Business major Nik Chaudhary works mornings at the Innovation Hub, UML’s business incubator, helping with social media marketing. Kaylaundra Washington, a psychology major and business minor, takes over in the afternoon. Both attend iHub workshops and mingle with young entrepreneurs. “It’s a good opportunity, since I’m not sure what I want to do, being surrounded by all these startups,” Chaudhary says. Adds Washington, “I just love the atmosphere here. People are always willing to answer questions.”
Corrina Quaglietta, a nursing student, and Benjamin Rafla, an electrical and computer engineering major, at a restaurant in San Sebastian, Spain

Corrina Quaglietta and Ben Rafla – Basking in Spanish Culture

Corrina Quaglietta, a nursing student, struck a deal with her parents: She could use her Co-op Scholarship to study abroad if she got good grades freshman year. She earned a 4.0 GPA. “I was gunning for this,” she says. As an electrical and computer engineering major, Benjamin Rafla wanted a change of pace. “I always wanted to travel to Europe and open myself up to another culture,” he says. Both chose the honors study abroad program in San Sebastian, Spain, a major foodie destination. Pintxos, anyone?
Brianna holding a crayfish in a net over a fish tank

Brianna Sorensen – Teaching Robotics and “You Code Girl!”

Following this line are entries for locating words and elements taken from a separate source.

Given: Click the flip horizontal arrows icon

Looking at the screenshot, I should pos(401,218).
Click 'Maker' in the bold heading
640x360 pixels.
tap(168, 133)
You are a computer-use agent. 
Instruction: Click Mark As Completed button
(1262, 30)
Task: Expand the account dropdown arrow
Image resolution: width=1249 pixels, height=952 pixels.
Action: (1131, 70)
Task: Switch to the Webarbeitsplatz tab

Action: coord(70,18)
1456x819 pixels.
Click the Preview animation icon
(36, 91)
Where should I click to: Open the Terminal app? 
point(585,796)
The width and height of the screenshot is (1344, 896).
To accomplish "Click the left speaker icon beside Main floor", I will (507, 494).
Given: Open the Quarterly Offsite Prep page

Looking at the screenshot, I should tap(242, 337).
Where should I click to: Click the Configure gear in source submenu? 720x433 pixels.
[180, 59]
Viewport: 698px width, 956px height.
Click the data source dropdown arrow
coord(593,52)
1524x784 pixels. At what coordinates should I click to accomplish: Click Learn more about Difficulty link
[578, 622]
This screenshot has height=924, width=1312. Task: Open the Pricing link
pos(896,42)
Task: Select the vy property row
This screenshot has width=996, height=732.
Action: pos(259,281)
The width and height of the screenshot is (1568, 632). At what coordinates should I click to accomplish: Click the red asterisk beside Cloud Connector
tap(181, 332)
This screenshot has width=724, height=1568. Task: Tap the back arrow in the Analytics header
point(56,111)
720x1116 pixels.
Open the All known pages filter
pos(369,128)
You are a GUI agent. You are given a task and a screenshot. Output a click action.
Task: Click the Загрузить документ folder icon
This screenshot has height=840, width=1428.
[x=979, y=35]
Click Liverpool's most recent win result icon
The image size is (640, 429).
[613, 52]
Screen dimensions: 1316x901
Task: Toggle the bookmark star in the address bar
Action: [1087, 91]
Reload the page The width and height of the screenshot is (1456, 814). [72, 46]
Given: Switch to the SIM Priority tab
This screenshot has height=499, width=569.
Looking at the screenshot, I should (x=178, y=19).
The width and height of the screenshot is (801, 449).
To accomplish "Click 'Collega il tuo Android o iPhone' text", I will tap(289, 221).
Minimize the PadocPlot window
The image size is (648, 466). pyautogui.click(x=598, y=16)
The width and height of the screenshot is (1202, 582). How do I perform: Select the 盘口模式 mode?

Brianna Sorensen wasn’t excited about any of the community placements on offer for Co-op Scholars, so she created her own with help from two service-learning coordinators. The math major, who’s also in the UTeach program, worked for the Lowell public schools this summer, teaching summer camps in robotics, circuitry and computer coding for girls and assembling science kits for teachers that included live crayfish. “Because UMass Lowell paid me, I could do so much more for other people,” she says.
Katia and Danielle presenting their poster at a research symposium

Danielle Poublon and Katia Dellaporta – Yoga and Bone Health Research

Nursing student Katia Dellaporta and business major Danielle Poublon worked with Asst. Prof. of Physical Therapy SoJung Kim on research into the effects of yoga on bone health in women. “I learned how to set up a study and use the machines for weekly testing,” Dellaporta says. Poublon got valuable marketing experience, helping to recruit study participants and designing the website where they log their activity. “The website’s my baby!” she says. Bonus: They’ve learned how to do sun salutations.
Liono and Matt, mechanical engineering students at the Lowell Center for Space Science and Technology with the CubeSat satellite

Liono Kou and Matt Linnehan – SPACE HAUC Satellite Design

Two mechanical engineering students are working this summer at the Lowell Center for Space Science and Technology on SPACE HAUC (pronounced “space hawk”), helping to design a CubeSat satellite that can take pictures of the sun. Matt Linnehan is working on attitude and control, “so that when the satellite enters orbit, we can de-tumble it and face it to the sun.” Liono Kou is working on thermal control. “This allows me to directly apply my classroom learning to a project,” Kou says.